There are two main approaches to solve reinforcement learning problems (learn the best policy):

• value function-based methods

• policy search-based methods

#### Value function-based methods

1. Dynamic Programming

This is model-based (finite states, known rewards etc.). It uses iteratively calculates value funtion value and value-action function value for every state, and greedily chooses the optimal action for every step.

Temporal difference (TD) is a significant algorithm under dynamic programming method. Two variants of TD are SARSA (on-policy) and Q-learning (off-policy).

1. Monte Carlo

Not been iteratively carried out. Instead it generates one eposide each time by random walk.

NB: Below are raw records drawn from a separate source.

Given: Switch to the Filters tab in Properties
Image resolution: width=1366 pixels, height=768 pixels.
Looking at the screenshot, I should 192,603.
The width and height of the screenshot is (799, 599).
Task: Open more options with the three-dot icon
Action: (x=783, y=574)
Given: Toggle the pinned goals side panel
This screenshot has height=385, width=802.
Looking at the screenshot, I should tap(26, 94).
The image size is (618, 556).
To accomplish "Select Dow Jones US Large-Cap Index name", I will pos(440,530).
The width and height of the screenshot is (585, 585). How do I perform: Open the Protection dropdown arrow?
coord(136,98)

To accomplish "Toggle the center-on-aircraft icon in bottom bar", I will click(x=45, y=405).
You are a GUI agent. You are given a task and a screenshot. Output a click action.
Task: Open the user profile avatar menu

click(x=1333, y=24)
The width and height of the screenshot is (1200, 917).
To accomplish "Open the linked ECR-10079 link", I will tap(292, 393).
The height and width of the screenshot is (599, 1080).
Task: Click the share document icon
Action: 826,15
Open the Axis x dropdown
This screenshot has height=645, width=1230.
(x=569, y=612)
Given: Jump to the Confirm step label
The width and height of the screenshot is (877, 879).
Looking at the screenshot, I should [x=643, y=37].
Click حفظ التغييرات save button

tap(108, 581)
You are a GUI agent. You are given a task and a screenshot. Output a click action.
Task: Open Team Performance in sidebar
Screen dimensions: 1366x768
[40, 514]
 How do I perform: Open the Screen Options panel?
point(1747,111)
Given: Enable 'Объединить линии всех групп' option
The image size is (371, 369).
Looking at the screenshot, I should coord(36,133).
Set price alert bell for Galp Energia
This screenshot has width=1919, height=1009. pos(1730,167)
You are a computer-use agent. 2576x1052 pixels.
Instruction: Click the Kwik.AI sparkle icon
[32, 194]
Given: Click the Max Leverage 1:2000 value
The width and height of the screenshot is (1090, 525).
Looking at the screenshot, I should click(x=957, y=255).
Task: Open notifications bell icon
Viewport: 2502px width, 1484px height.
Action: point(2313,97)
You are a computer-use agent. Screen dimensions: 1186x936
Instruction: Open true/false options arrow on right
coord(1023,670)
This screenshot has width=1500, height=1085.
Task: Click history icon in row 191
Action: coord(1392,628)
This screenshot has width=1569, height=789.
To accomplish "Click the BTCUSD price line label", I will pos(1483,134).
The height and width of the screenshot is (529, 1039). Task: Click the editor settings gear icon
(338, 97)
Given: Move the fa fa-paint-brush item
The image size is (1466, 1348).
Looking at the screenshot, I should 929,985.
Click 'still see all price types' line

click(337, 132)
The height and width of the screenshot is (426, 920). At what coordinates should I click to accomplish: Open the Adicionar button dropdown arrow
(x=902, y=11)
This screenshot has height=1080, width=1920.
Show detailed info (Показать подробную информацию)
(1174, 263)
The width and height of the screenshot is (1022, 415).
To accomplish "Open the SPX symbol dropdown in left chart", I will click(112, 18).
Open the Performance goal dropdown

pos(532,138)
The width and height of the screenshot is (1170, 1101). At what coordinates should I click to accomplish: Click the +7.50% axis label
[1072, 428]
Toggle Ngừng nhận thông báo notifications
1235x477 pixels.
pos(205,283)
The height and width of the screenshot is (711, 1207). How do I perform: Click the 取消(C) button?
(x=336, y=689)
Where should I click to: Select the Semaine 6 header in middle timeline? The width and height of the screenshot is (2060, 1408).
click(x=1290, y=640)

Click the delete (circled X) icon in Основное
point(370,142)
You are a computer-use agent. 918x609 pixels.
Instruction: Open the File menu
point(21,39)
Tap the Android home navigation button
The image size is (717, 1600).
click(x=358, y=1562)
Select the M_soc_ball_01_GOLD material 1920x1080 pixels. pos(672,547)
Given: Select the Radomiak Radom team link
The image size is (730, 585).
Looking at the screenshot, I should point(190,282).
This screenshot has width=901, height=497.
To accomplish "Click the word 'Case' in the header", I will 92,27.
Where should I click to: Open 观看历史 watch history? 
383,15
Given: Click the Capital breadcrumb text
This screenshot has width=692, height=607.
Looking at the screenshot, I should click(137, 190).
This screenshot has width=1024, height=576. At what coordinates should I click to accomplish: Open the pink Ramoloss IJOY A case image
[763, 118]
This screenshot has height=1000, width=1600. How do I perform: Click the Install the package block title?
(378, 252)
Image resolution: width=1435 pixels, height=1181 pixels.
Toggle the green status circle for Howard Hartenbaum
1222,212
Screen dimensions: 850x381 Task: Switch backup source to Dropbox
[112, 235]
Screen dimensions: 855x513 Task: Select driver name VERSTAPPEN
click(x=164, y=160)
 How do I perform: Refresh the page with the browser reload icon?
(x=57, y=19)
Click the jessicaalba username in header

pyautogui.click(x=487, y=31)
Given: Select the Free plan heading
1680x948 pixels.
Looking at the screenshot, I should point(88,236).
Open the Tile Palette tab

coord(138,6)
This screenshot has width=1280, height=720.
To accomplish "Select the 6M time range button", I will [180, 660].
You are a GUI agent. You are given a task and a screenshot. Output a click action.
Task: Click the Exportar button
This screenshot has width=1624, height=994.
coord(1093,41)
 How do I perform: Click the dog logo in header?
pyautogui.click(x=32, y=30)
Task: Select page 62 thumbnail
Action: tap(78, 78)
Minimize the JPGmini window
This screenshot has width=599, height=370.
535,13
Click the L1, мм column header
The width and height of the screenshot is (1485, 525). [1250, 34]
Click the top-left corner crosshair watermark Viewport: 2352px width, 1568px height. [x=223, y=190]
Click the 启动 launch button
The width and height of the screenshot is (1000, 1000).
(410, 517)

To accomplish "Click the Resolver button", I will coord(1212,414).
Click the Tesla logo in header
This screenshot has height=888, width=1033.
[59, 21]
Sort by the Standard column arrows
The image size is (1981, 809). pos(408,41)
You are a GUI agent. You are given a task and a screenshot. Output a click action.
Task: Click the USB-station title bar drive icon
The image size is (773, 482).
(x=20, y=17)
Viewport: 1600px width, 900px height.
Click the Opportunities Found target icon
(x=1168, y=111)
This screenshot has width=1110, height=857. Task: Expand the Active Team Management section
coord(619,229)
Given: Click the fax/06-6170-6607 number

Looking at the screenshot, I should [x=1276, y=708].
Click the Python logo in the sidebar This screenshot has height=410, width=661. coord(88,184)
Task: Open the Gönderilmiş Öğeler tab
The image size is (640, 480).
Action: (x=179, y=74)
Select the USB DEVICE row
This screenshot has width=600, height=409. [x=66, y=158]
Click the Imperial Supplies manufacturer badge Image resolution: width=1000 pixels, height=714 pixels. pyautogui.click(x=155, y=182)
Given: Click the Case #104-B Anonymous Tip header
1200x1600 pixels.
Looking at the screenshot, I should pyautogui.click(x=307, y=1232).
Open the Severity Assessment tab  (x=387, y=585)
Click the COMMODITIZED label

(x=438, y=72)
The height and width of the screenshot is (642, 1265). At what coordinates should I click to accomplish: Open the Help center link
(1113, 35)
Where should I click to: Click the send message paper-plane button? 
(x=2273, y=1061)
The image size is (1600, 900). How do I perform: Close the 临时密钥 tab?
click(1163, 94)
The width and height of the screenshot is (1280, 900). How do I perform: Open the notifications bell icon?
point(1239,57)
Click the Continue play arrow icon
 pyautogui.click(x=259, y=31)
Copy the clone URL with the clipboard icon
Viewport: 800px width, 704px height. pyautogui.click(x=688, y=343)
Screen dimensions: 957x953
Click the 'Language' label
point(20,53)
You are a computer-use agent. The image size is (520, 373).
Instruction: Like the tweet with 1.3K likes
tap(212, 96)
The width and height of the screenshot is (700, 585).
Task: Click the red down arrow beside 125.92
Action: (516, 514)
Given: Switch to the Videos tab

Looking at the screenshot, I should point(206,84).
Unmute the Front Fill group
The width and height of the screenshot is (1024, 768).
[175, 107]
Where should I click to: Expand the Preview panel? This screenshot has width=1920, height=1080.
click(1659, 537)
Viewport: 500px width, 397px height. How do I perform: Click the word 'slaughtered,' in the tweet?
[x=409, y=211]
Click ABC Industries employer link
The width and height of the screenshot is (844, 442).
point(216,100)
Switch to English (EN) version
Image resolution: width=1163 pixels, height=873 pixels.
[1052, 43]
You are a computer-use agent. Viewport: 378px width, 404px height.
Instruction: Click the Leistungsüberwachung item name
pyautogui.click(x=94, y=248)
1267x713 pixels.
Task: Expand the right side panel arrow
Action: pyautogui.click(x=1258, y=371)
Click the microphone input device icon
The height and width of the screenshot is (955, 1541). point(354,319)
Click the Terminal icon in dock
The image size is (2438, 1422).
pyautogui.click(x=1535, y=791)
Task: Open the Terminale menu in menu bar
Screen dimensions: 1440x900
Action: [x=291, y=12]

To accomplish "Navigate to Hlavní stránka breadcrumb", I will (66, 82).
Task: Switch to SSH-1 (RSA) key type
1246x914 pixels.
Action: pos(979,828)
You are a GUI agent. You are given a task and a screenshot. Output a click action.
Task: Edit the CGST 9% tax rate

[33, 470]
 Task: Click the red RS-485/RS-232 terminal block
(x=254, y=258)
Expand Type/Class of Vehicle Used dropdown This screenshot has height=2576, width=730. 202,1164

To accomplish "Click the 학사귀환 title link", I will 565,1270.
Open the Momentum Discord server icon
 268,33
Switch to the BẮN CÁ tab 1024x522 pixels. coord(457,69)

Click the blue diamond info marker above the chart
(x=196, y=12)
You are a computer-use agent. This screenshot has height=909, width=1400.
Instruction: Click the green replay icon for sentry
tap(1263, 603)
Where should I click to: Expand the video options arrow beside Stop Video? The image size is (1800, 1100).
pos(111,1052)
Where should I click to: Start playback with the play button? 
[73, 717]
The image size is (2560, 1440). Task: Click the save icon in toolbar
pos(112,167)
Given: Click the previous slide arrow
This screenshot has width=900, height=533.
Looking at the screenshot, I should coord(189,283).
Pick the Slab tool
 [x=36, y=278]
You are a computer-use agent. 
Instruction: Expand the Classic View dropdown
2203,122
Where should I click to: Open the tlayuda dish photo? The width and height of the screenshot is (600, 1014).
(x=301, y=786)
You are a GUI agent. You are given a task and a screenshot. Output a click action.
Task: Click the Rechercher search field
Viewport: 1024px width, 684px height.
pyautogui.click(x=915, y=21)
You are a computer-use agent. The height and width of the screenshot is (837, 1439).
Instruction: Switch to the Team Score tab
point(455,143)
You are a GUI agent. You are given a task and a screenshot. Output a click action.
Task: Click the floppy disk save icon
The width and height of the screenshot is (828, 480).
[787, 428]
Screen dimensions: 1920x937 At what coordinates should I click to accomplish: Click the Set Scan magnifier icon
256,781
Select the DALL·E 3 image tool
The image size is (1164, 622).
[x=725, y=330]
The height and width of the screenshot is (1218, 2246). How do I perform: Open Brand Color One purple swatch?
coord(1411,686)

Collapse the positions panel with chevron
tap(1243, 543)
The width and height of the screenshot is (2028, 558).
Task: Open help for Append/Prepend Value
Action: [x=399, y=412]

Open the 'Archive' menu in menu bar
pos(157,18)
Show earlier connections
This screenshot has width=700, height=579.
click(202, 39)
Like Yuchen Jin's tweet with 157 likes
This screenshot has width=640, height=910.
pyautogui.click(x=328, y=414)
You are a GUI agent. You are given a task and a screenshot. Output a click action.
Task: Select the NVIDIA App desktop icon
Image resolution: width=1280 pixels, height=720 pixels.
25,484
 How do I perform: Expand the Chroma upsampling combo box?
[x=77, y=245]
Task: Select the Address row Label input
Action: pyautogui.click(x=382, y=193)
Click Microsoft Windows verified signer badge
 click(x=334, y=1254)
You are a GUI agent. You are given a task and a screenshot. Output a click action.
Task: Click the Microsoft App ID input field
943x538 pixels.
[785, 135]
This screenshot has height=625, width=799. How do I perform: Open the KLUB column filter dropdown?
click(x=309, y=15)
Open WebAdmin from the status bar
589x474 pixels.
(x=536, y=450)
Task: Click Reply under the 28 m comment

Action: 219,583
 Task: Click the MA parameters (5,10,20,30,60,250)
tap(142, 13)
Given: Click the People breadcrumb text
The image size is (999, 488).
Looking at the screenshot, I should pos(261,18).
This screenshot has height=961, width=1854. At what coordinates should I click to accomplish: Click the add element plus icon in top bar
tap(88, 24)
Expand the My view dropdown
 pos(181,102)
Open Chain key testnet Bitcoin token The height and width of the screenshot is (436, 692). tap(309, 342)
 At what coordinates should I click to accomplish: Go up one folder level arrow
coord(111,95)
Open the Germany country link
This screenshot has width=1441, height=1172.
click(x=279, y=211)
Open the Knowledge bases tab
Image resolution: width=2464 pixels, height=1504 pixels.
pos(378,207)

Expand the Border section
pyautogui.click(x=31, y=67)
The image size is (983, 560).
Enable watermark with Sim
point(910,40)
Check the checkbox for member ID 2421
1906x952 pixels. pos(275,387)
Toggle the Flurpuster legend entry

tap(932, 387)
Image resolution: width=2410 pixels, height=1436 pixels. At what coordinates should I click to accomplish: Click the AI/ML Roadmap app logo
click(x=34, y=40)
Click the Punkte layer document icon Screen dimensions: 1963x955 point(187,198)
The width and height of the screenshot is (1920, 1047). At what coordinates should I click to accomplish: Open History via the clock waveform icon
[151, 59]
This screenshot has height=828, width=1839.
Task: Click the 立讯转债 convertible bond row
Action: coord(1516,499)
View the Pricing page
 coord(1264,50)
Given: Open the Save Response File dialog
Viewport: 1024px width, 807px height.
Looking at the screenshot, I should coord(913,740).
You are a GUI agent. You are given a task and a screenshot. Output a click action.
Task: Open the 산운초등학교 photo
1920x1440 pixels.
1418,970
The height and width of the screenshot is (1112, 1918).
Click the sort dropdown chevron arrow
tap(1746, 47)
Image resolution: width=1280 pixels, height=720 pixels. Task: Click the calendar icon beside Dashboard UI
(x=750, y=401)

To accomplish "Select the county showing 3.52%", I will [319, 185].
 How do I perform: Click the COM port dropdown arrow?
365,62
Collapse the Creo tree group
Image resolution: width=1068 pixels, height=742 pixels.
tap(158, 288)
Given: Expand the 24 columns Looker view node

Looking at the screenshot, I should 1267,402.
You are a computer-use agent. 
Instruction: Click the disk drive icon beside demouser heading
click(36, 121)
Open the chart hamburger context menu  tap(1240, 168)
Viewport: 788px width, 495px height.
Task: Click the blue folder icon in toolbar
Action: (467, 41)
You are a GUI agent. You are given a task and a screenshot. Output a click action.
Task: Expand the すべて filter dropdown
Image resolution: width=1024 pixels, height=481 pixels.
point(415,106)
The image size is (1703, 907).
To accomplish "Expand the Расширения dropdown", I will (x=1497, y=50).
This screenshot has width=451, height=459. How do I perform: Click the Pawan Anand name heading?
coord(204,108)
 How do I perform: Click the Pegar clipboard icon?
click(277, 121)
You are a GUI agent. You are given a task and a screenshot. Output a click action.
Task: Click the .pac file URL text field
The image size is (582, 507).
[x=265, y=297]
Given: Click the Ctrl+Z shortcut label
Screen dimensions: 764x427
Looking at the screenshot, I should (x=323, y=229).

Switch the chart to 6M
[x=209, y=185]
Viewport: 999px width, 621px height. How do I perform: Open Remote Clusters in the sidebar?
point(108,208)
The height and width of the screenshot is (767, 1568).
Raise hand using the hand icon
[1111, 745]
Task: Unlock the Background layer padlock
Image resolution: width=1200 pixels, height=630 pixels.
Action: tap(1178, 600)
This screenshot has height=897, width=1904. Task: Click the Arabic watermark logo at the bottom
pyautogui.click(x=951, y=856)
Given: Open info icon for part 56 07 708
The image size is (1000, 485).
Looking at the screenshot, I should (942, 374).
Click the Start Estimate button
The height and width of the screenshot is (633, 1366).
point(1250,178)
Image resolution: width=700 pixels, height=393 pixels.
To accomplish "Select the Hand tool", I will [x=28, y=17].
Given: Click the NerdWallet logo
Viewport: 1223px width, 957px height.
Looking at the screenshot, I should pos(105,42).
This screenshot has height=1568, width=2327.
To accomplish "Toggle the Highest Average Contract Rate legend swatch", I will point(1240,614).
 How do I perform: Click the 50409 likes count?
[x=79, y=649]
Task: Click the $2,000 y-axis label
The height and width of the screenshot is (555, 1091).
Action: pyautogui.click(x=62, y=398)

Monte Carlo can be combined with TD.

#### Policy search-based methods

1. REINFORCE

Policy is determined by a neural network with parameters. After agent finishes one eposide, it will receive reward and doing back-propogation to update policy parameters.

1. REINFORCE with baseline

The enhanced REINFORCE algorithm aimed to reduce the noisy during training.

1. Actor-critic

A combination of value function methods and policy search-based methods.